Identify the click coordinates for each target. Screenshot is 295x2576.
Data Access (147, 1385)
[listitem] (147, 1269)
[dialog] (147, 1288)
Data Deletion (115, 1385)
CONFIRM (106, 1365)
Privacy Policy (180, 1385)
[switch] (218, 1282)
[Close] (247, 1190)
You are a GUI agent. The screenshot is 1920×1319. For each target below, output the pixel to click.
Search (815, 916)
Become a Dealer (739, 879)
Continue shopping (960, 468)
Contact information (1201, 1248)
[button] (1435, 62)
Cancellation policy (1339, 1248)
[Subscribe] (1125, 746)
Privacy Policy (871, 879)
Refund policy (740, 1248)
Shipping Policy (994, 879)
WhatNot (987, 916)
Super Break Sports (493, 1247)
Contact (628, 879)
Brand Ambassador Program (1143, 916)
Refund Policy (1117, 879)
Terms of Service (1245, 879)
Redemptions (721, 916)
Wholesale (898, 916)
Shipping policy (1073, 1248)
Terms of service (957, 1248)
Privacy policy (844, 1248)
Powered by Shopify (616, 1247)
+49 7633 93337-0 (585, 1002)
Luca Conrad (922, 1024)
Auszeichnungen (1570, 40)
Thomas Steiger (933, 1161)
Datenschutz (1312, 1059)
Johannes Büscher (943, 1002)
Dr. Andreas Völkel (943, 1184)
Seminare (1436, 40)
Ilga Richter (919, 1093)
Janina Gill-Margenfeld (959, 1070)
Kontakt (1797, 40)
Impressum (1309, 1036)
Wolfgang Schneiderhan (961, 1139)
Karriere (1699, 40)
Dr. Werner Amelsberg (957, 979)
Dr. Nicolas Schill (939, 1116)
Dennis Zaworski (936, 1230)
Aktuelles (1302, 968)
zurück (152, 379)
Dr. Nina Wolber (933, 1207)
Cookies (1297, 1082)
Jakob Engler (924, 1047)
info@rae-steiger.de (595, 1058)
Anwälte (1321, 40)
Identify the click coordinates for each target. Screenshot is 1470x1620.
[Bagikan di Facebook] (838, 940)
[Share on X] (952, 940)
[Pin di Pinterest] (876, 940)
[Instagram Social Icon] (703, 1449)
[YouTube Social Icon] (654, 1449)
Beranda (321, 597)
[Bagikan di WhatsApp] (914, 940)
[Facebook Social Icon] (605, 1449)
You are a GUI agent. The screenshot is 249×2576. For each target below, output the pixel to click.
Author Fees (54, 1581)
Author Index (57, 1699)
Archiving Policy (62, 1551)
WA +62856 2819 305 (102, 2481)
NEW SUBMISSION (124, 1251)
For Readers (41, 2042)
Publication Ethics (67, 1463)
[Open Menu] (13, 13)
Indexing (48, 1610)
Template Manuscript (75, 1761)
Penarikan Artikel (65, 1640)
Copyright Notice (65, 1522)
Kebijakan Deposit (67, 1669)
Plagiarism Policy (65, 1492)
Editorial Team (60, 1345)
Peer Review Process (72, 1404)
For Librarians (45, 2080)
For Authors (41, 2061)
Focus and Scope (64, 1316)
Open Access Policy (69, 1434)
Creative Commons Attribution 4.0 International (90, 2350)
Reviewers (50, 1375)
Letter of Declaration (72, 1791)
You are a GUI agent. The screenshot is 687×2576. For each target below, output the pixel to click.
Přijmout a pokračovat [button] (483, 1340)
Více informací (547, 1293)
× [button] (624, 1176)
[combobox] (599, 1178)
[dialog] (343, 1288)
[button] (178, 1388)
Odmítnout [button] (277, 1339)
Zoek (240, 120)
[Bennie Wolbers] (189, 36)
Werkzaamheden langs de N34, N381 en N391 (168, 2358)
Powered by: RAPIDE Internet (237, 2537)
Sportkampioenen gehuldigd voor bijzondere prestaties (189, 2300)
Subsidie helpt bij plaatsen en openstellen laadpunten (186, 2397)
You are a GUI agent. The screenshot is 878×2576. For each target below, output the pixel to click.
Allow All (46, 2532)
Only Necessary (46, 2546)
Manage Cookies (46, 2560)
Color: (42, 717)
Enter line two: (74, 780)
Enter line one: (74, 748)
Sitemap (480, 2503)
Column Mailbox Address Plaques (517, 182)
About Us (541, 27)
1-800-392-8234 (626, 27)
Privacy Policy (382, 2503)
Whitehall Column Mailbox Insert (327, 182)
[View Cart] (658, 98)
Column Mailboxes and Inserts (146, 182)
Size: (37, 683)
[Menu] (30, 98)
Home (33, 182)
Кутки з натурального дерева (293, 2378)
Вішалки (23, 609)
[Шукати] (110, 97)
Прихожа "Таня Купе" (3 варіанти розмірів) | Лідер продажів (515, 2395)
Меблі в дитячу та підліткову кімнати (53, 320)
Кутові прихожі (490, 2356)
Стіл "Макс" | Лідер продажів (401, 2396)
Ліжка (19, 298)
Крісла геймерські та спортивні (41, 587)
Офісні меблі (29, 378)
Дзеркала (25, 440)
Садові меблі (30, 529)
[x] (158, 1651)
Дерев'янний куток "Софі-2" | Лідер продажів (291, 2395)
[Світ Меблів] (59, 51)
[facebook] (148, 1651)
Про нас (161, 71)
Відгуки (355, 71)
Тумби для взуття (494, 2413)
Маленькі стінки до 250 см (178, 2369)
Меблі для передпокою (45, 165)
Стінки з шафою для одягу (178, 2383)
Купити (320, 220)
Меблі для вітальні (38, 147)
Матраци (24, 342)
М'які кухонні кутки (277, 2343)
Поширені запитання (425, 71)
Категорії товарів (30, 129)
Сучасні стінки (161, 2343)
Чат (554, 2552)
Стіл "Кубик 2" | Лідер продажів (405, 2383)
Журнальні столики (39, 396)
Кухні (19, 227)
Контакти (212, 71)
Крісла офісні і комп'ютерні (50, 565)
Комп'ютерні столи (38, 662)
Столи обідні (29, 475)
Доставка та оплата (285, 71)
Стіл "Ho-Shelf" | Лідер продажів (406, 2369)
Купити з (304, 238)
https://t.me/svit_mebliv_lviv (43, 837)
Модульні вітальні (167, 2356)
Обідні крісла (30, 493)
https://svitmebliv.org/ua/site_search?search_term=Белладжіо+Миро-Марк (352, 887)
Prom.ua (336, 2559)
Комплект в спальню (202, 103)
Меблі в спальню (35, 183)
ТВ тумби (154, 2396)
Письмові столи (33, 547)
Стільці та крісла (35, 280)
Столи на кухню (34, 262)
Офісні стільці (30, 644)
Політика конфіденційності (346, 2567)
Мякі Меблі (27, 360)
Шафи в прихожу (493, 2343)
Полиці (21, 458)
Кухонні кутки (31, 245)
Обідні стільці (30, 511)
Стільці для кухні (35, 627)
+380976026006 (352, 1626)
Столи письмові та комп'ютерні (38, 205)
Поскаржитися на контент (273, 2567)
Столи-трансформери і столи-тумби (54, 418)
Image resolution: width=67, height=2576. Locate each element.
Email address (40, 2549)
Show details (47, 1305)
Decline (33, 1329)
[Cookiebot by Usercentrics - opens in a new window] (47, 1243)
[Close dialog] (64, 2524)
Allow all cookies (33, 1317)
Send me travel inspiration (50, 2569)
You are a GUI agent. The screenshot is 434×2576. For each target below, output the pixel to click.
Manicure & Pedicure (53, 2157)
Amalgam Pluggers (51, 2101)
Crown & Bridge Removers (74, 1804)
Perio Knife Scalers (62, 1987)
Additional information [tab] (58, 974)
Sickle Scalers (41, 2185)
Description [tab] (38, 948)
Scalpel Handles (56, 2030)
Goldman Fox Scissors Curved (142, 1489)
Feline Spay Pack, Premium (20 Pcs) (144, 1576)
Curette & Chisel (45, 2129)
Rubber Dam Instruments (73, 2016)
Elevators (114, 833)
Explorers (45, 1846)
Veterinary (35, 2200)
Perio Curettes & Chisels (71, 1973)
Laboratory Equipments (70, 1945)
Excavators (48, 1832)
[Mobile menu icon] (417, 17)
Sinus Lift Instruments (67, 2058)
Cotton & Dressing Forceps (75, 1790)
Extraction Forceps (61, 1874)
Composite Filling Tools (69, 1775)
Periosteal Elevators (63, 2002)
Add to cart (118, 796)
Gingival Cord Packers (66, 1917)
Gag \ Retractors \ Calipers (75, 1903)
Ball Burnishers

★ ★ ★ ★ ★

Once the line with "Data Access (147, 1385)" is found in the records above, print exactly that line and every line after it through the line with "You are a GUI agent. The screenshot is 1920×1319.".

Data Access (147, 1385)
[listitem] (147, 1269)
[dialog] (147, 1288)
Data Deletion (115, 1385)
CONFIRM (106, 1365)
Privacy Policy (180, 1385)
[switch] (218, 1282)
[Close] (247, 1190)
You are a GUI agent. The screenshot is 1920×1319. For each target below, output the pixel to click.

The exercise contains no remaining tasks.